Wir ankern in der Bucht Cala d’Egos. Im kristallklaren türkis Wasser tummeln sich auch einige Quallen. Als sie sich verzogen haben, wagen wir den Sprung ins Wasser. Doch das Glück währt nur kurz: Zuerst ruft Alex, er sei „erwischt“ worden. Und nur Sekunden später folgt der Aufschrei von Doris. Während Alex nur einen klein Ausschlag hat und wenig Jucken verspürt, reagiert Doris massiv auf den Quallen: ihr Arm schwillt dick an und es beisst gewaltig. Mit Essig und Rasierschaum versuchen wir den Ausschlag zu bändigen. Was nur bedingt gelingt. Auf Doris Arm bildet sich ein richtiges Tattoo (siehe Bild). Die allergische Schwellung ebbt zwar ab, das Tattoo und das Jucken bleiben ihr aber bis heute erhalten.

Tags darauf segeln wir nach Santa Ponsa – ein lebhafter Touristenort mit schönem grossen Sandstrand. Dort baden wir gemütlich und machen – bei schönstem Wetter -nach einem kleinen Strand- und Dorfbummel im „Alten Wiener Kaffeehaus“ halt.
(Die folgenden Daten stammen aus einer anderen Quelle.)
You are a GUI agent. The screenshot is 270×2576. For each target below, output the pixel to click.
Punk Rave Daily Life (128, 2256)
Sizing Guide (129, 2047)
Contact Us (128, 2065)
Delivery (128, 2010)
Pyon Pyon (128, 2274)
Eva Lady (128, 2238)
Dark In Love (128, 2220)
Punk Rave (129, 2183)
Während uns die Drinks serviert werden, wird es rasend schnell dunkler und dunkler – aus heiterem Himmel überfällt uns ein Unwetter mit sintflutartigem Regen und starkem Wind. Und die Luken auf unserem Schiff sind weit offen!

Wir stürzenbei Blitz und Donner in den Regen hinaus, düsen bei miserabler Sicht mit dem Dinghy zurück auf die Riocaja, können das Unheil natürlich nicht mehr verhindern: Leute und Schiff sind total durchnässt. Zum Glück ist es ja nur Wasser und beim Zurücksegeln nach Porto Andratx lächelt schon wieder die Sonne. Mithilfe der Bordheizung können wir über Nacht den Trocknungsprozess beschleunigen. Und beim gemütlichen Coiffeurjassen geniessen wir jeden Abend das Bordleben echt schweizerisch!
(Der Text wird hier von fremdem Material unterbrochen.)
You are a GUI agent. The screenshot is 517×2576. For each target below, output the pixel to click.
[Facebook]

Ein neuer Tag – wieder ein Segeltag. Unser Ziel heisst Dragonera, die Naturschutzinsel. Heute ist Alex am Steuer – er versucht sich in der nicht einfachen Kunst, ein Segelschiff auf Kurs zu halten. Und es gelingt ihm – nach einigen kurvenreichen Umwegen (plötzlich liegt Ibiza voraus… und die Sonne scheint von der falschen Seite…) – die Riocaja unter vollen Segeln zur Insel zu dirigieren.
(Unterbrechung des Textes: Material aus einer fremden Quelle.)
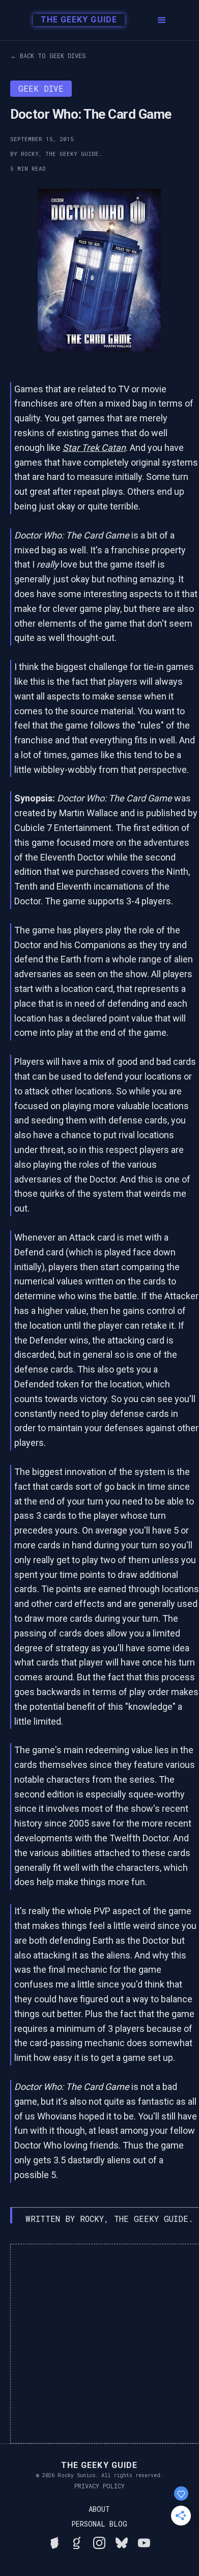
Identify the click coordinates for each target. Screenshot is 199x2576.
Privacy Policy (99, 2486)
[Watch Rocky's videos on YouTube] (144, 2541)
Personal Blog (99, 2524)
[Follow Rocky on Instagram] (99, 2541)
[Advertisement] (99, 2343)
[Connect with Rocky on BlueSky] (122, 2541)
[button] (162, 20)
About (99, 2509)
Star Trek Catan (94, 447)
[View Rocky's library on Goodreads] (77, 2541)
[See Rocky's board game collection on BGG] (54, 2541)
Für die Wanderung auf Dragonera lassen wir wieder die Bilder sprechen (Stichworte Falken und Eidechsen).

 

Nach drei Tagen Segeln folgt jetzt eine grosse 2-Tagestour im Auto. Alex steuert uns sportlich souverän durch die kurvenreiche, faszinierende Bergwelt Mallorcas: Sòller (Tramfahrt) – Kloster El Lluc (beeindruckend!) – Berge und Schluchten im Nordosten. Für die Nacht suchen wir eine schöne Finca (sehnlicher Wunsch Barbaras) – die sind aber alle ausgebucht. Und so landen wir im Touristenzentrum Alcùdia – finden aber ein gutes Hotel (nur die Cocktails an der Bar sind nicht zu empfehlen) – und jassen uns Coiffeurmässig in die Nacht hinein. Seit unserem Reisestart vor vier Monaten schlafen Doris und ich erstmals „auswärts“ ,und nicht auf der Riocaja!

 

Der letzte Ferientag für und mit Alex und Barbara. Wir fahren erst an der Nordostküste entlang zum wunderschönen Küstenstädtchen Colònia San Pedro.

Dann geht’s zurück quer durch Mallorca via Manacor (Nadals Heimatstadt) zurück nach Porto Andratx. Die Koffer sind gepackt. Der Abschied fällt ungemein schwer Wann werden wir unsere Freunde wiedersehen? Wir hoffen sehr, dass sie uns in den nächsten zwei Jahren nochmals besuchen. Vielen Dank, Barbara und Alex – das war eine tolle, unvergessliche Woche!

 

Jetzt sind wir wieder in Puerto Portals und auch der Schwell ist wieder zurückgekehrt. Unser Schiff schaukelt mächtig hin und her. Und wir warten auf unsere Regendächer. Am Montag lassen wir noch einen Generator-Service durchführen, damit dieser für die kommenden drei Jahre hoffentlich reibungslos läuft (Bitte gib uns unseren täglichen Strom). Wenn Wetter und Wind günstig sind, werden wir am Mittwoch 15.Oktober Richtung Gibraltar aufbrechen, via Ibiza und Südspanien.